SUPPLIED ENTRIES:
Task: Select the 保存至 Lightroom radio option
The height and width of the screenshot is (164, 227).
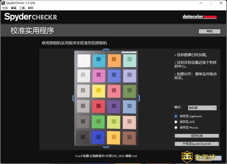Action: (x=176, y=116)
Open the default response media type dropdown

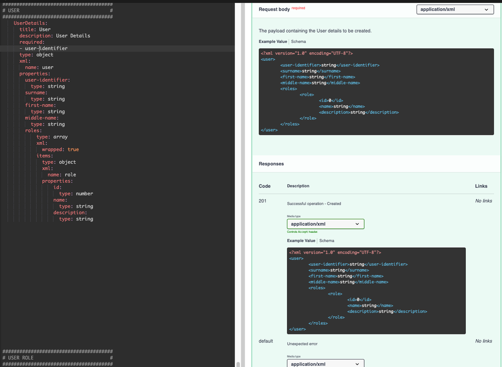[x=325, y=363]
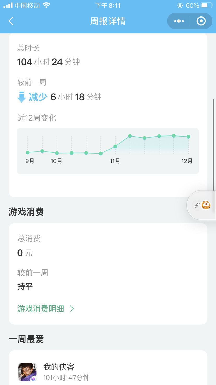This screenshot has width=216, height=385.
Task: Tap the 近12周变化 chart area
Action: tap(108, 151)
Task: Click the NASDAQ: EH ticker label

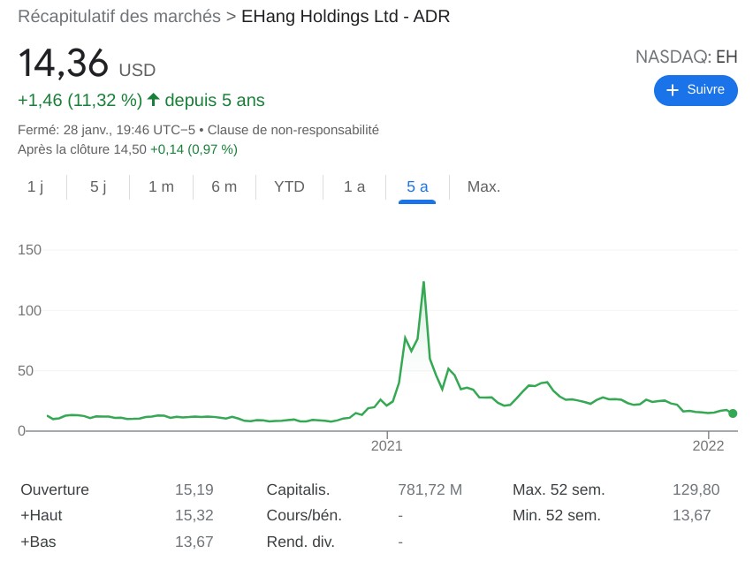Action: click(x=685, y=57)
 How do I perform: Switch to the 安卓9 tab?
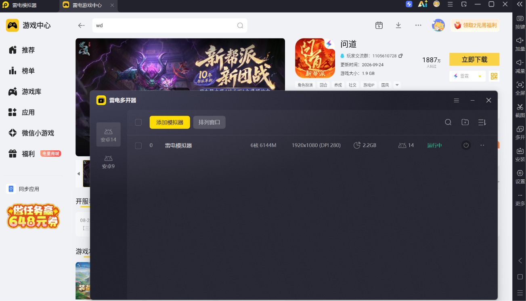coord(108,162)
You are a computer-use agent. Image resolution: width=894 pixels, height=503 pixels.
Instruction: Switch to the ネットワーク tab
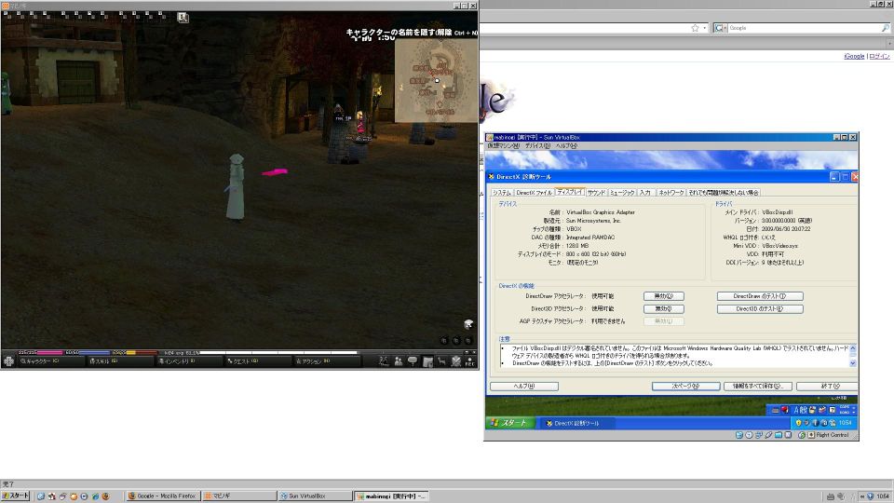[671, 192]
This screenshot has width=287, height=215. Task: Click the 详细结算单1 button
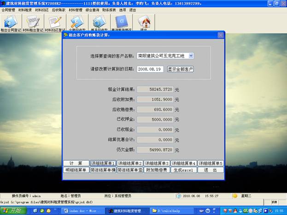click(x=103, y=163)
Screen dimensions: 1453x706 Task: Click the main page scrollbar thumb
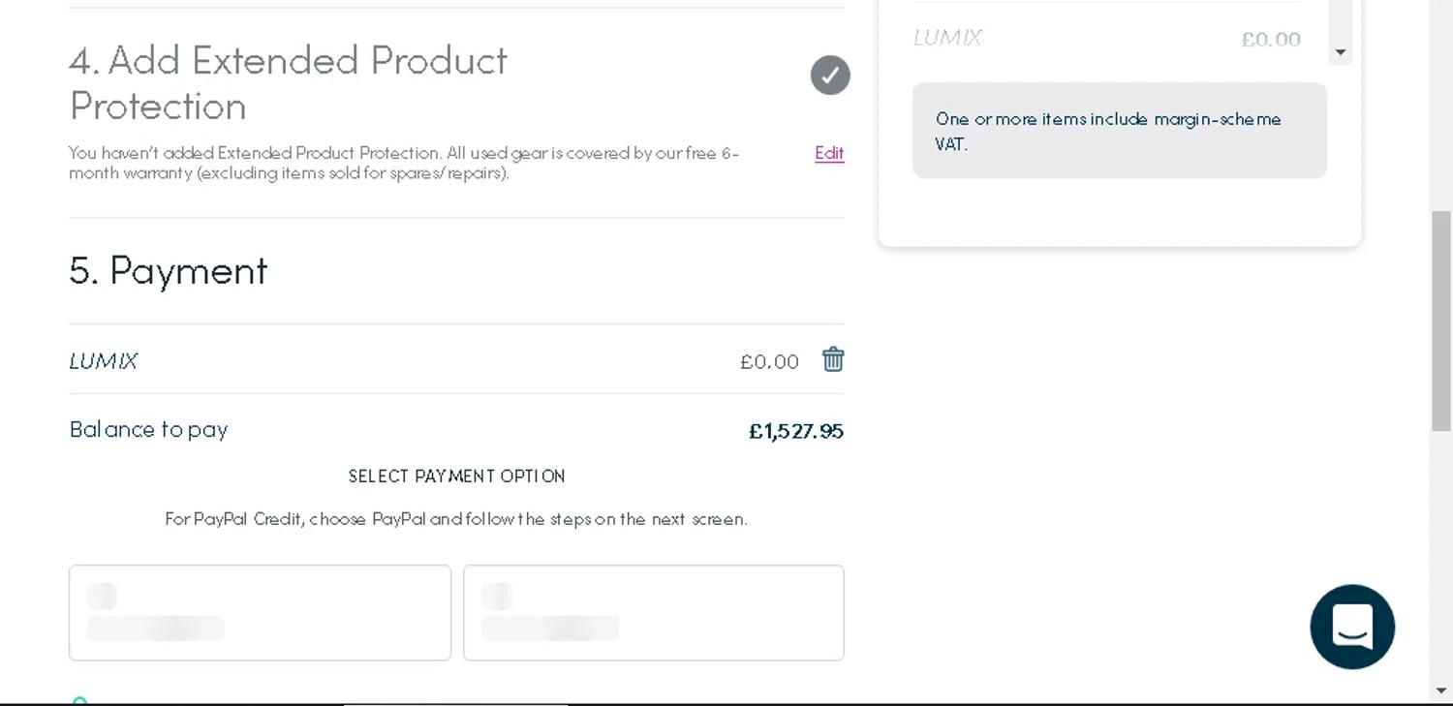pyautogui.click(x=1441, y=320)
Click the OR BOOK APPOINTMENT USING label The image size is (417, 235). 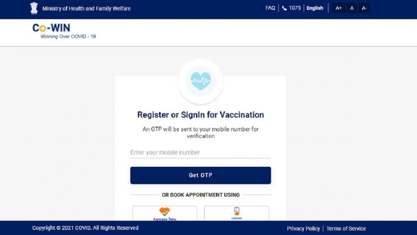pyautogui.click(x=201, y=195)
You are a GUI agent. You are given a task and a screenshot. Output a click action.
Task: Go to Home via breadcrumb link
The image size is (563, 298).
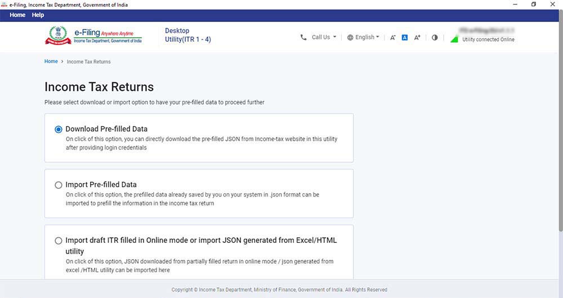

EXERCISE PROMPT:
Leave out every picture and copy verbatim the lines running from the line containing "You are a GUI" through the final line of the data.

WRITTEN ANSWER:
You are a GUI agent. You are given a task and a screenshot. Output a click action.
Task: Go to Home via breadcrumb link
The image size is (563, 298).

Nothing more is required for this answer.